Arrondi classique, touché sans visibilité, la piste est sous les roues c’est la seule certitude du moment instantané et roulage. Alors là, je réalise que si j’avais été une gonzesse avec un popotin donc plus large je serais sortie de ce piège avec des bleus aux fesses. Je les sens vraiment passer les tatanes à Jean Pierre, il fait au moins du 42, lorsqu’il tracasse ses palonniers pour garder le cap. Y’a du boulot, ce n’est plus un vélo à la décélération au sol, c’est une savonnette turgescente lancée sur une toile cirée imbibée d’eau.

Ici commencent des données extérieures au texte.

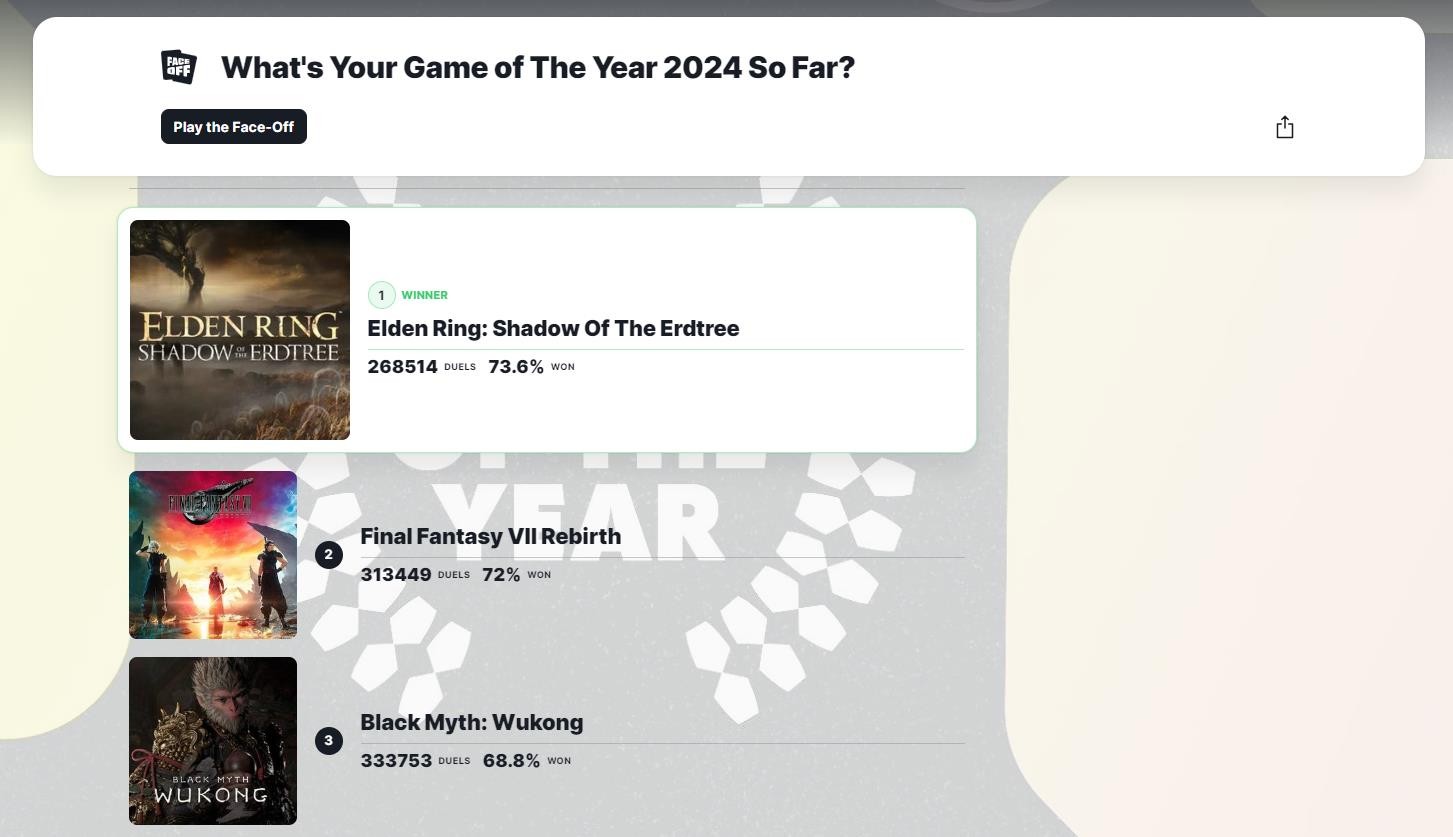The height and width of the screenshot is (837, 1453).
Task: Click the Final Fantasy VII Rebirth cover art
Action: [x=213, y=555]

Parking, grand merci JP, débriefing avec François qui est encore au terrain. Ambiance sympa. J’aime. Je suis enchanté car je sais maintenant, que je saurais m’osmoser avec un Pitts…
En écrivant cette dernière ligne, j’ai honte. Je m’aperçois maintenant que je n’ai même pas payé à boire à mes potes du pet rouge. Shame on me !
On se sépare pour rentrer chez nous respectivement. Dans ma bagnole je reluque ma cartouche de kleenex et je me rends compte que mon nez est totalement débouché, mes oreilles sont claires. J’ai une révélation : un tour de Pitts avec la tête en bas et quelques G négatifs est un sacré médicament pour se dégorger d’une crève. C’est sûr que la prochaine fois que je vais voir mon toubib je vais lui demander de me faire une ordonnance pour un quart d’heure de Pitts et s’il tique un peu je lui dirais que la séance est d’une efficacité redoutable par rapport à un antibiotique et qu’elle se doit d’être remboursée par la sécurité sociale et en prime que dans le Pitts de mon pote Jean Pierre, eh bien, sur le tableau de bord il y a une fente pour insérer sa carte Vitale.
4 et 5 février 2014, Pierre Missol, dit le barde de la Jurca Air Force
PS : j’aime bien rouler à droite alors que c’est plus facile à gauche, je parle d’un tonneau ou d’une barrique en avion, pas en bagnole. Eh bien ce n’est pas pour ne pas faire comme tout le monde, non, mais tout simplement parce qu’en allant à contre couple moteur, la figure est plus douce, plus longue et plus arrondie. Elle prend plus de temps aussi. Donc, en cas d’urgence pour placer une figure « roulis », je peux la tourner à gauche, et c’est transparent pour le spectateur lambda.